(EXERCISE DATA begins)

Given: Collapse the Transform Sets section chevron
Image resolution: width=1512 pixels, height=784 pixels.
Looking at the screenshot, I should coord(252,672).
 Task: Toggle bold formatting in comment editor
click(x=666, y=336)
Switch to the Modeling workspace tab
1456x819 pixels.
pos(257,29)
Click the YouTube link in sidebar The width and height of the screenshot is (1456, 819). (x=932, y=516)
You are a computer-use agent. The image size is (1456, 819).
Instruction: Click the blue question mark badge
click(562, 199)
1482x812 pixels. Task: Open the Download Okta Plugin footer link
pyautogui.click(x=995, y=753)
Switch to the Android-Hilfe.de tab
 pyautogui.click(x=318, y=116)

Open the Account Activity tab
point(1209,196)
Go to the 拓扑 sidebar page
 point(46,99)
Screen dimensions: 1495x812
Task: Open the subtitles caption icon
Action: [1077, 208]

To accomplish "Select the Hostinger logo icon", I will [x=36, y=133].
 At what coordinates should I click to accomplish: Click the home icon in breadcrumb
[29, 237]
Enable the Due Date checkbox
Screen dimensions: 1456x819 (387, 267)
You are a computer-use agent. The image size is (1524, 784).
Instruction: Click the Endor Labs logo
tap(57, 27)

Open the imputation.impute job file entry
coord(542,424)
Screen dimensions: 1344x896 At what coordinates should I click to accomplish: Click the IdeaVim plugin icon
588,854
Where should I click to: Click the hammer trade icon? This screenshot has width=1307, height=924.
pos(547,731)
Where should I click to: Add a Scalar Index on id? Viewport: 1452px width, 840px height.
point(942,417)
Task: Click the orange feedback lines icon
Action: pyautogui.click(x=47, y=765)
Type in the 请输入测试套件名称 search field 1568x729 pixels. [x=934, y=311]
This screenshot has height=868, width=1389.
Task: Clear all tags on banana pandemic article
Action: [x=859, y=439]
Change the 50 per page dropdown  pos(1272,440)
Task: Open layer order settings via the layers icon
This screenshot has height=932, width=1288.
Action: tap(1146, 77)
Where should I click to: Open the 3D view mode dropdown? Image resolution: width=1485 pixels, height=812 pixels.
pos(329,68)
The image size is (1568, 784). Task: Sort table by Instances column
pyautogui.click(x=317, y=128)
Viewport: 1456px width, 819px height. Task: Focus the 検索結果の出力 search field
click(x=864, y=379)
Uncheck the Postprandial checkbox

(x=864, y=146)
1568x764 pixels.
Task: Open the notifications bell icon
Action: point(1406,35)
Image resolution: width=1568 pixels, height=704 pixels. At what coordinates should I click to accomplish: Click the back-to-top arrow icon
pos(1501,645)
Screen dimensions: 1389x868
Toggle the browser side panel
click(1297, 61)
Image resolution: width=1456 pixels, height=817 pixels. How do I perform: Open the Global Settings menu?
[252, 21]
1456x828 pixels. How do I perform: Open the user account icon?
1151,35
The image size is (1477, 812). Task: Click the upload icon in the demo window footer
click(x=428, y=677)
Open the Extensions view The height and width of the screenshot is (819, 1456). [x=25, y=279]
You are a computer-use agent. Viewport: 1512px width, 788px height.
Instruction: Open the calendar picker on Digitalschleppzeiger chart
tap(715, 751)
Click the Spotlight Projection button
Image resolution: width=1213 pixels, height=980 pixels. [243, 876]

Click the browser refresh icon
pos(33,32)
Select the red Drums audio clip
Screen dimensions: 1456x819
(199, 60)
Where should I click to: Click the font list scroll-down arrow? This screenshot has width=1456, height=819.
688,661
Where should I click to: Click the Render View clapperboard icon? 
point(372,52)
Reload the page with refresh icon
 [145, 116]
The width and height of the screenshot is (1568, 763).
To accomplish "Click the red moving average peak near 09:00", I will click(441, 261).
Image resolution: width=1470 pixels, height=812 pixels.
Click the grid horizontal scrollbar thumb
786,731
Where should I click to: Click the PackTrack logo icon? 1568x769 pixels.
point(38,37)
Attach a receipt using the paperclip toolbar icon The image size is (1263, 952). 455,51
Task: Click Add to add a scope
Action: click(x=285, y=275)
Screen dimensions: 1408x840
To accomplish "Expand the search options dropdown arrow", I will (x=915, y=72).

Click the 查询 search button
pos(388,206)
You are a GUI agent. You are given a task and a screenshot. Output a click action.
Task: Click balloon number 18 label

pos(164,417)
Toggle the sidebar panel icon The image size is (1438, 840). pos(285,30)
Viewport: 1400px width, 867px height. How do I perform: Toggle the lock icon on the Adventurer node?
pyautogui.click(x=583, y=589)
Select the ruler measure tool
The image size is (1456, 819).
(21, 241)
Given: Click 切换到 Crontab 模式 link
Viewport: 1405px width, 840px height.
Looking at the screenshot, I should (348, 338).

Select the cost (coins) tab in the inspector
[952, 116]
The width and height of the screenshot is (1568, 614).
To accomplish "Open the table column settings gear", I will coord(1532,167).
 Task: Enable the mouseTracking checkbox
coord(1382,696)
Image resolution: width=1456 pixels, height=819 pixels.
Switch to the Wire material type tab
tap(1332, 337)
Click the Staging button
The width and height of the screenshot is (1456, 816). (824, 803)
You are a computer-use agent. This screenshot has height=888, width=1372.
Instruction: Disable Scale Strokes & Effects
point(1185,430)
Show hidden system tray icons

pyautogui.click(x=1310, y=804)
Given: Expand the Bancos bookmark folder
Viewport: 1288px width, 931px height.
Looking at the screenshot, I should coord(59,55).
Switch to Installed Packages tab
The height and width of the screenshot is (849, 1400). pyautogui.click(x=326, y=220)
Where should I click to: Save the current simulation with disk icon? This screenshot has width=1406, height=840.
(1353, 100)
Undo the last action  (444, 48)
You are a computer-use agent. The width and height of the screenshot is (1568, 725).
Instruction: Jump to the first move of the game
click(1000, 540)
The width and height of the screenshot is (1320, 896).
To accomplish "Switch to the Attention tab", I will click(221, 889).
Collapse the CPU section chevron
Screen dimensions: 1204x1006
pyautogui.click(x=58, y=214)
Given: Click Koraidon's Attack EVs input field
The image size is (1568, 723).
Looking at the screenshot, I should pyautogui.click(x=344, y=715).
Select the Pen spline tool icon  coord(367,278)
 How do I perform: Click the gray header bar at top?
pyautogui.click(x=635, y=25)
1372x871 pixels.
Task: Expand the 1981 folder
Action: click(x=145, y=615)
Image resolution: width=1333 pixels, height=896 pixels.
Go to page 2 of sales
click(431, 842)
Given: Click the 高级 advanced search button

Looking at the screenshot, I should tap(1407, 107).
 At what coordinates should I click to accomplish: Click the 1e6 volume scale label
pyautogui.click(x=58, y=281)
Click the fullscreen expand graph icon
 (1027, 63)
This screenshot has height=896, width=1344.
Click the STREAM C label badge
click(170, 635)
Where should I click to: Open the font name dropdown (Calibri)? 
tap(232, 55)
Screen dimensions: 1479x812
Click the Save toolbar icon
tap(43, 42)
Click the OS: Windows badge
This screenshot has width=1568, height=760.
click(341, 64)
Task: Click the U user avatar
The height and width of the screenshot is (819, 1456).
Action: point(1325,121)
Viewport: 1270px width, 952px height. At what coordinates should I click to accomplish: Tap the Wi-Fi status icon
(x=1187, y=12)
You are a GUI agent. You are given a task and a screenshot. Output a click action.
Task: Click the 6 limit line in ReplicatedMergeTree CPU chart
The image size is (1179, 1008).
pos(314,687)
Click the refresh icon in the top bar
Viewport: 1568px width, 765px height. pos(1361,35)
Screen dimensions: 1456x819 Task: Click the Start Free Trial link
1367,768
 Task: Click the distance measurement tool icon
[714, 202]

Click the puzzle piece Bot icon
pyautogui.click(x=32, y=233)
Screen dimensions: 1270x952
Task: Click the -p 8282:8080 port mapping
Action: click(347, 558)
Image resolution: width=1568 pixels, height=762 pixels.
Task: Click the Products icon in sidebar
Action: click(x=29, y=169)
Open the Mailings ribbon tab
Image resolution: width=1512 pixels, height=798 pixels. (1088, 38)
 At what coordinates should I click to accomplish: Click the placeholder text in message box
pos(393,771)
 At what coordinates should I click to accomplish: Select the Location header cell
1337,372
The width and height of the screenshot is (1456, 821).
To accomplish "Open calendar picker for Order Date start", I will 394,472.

(EXERCISE DATA ends)

■ **WHAT THE TASK ASKS**
If a line in the records above has the word "computer", copy it.

■ **YOUR SOLUTION**
You are a computer-use agent. The image size is (1456, 819).
You are a computer-use agent. The image size is (1524, 784).
You are a computer-use agent. Viewport: 1512px width, 788px height.
You are a computer-use agent. This screenshot has height=888, width=1372.
You are a computer-use agent. The width and height of the screenshot is (1568, 725).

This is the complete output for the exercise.